The United States has qualified for the 2014 World Cup with two matches to spare and despite speculation that Jurgen Klinsmann would call in an inexperienced and experimental squad for the Americans' final two qualifiers, he says that will not be the case. The U.S. manager has said that the they are going to "bring in the best players" for their qualifiers against Jamaica and Panama on October 11 and 15 because "we owe it to the fans."
"Definitely for our last two qualifiers against Jamaica and Panama, our approach is six points," Klinsmann said. "We want to win these two games badly, and we are going to bring in the best players. We are going to bring in everyone that is available and finish this qualifying campaign on the highest note possible."
The matches could also be used as a chance to cap-tie some players, most notable John Anthony Brooks. Because they are qualifiers, anyone who plays in each match will not be allowed to play for any country other than the U.S. ever again. With a 20-year-old dual-national like Brooks who has been excellent for Hertha Berlin in the early part of the season, locking him into the U.S. team and taking away the Germany option would be a big boost.
In addition to cap-tying players and, generally, the desire to win every match possible for the sake of a winning culture, wins over Jamaica and Panama could help the Americans' slim chances at a World Cup seed. It's tough to imagine them moving into the top seven of the FIFA rankings (or top eight, if Brazil also move into the top eight), but it is not impossible. FIFA also hasn't confirmed that they will use their rankings to seed teams for the World Cup either -- in typical FIFA fashion, their method won't be determined until just before the draw -- so if they decide to add another variable into the seeding process, it's possible that moving from No. 13 to No. 10 or so might be enough to earn the Americans a spot in Pot 1 for the draw.
And then there are the fans. Klinsmann believes that the fans deserve to see the best U.S. team possible, or at least that's what he says. Whether that is really a motivator for Klinsmann or just a good sound bite -- and it is a very good sound bite -- is irrelevant because the fans who show up in Kansas City to see the U.S. take on Jamaica on October 11 are going to see the first choice American team.
"We owe that to the fans," the U.S. manager explain. "Kansas City is sold out.

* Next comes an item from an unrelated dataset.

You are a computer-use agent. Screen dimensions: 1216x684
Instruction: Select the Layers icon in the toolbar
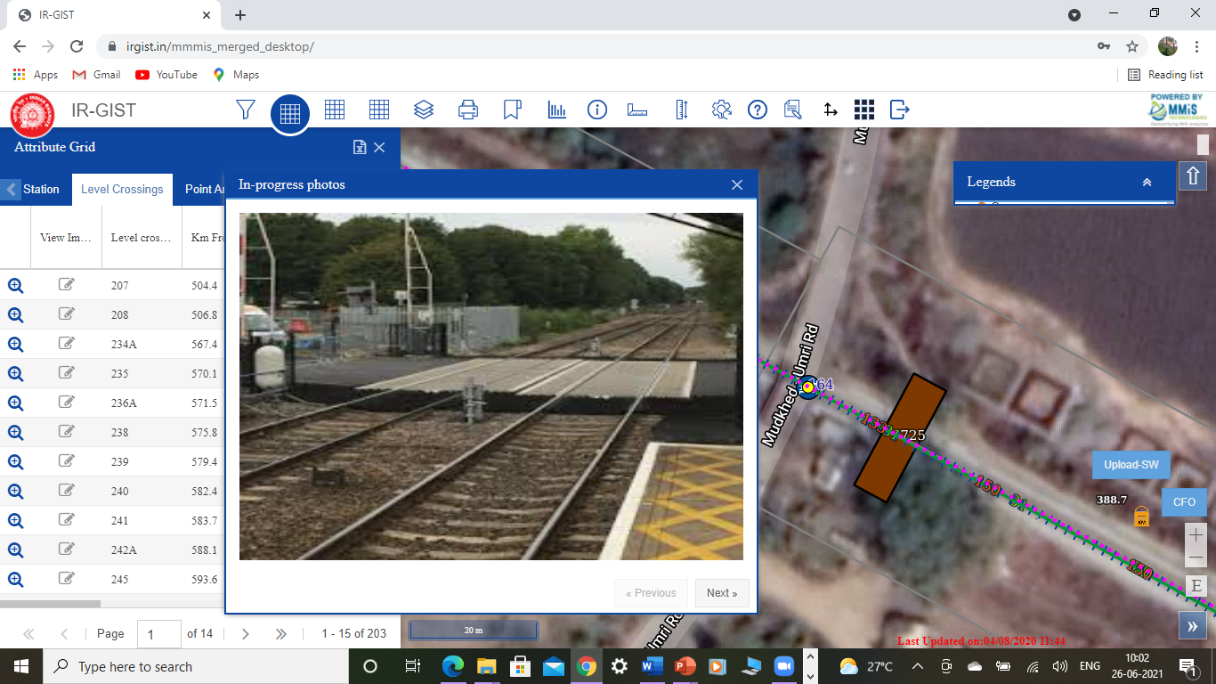click(x=424, y=110)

Our fans are coming from so many different places in the United States – in Columbus, fans came from 48 states - so we owe them a real good game. Therefore, everybody that is fit and healthy and belongs in that group will be there."
The focus of Klinsmann's comments are on the match in Kansas City and not in Panama City, which could hint at a very different team taking on the Canaleros than the one that faces the Reggae Boyz. Without fans to appease, Klinsmann may feel less obligated to play his best team against Panama, and frankly, it would be wise not to.
Any suspensions incurred against Panama, be they red cards or yellow cards that hit the accumulation threshold for suspension carry over to the World Cup and will see that player out for the Americans' first match in Brazil. That isn't worth risking, and there isn't going to be a stadium full of Americans that are owed the best U.S. team possible for that contest either. That a U.S. loss to Panama hurts Mexico's chances of making the World Cup will probably easy the pain of any American fans too.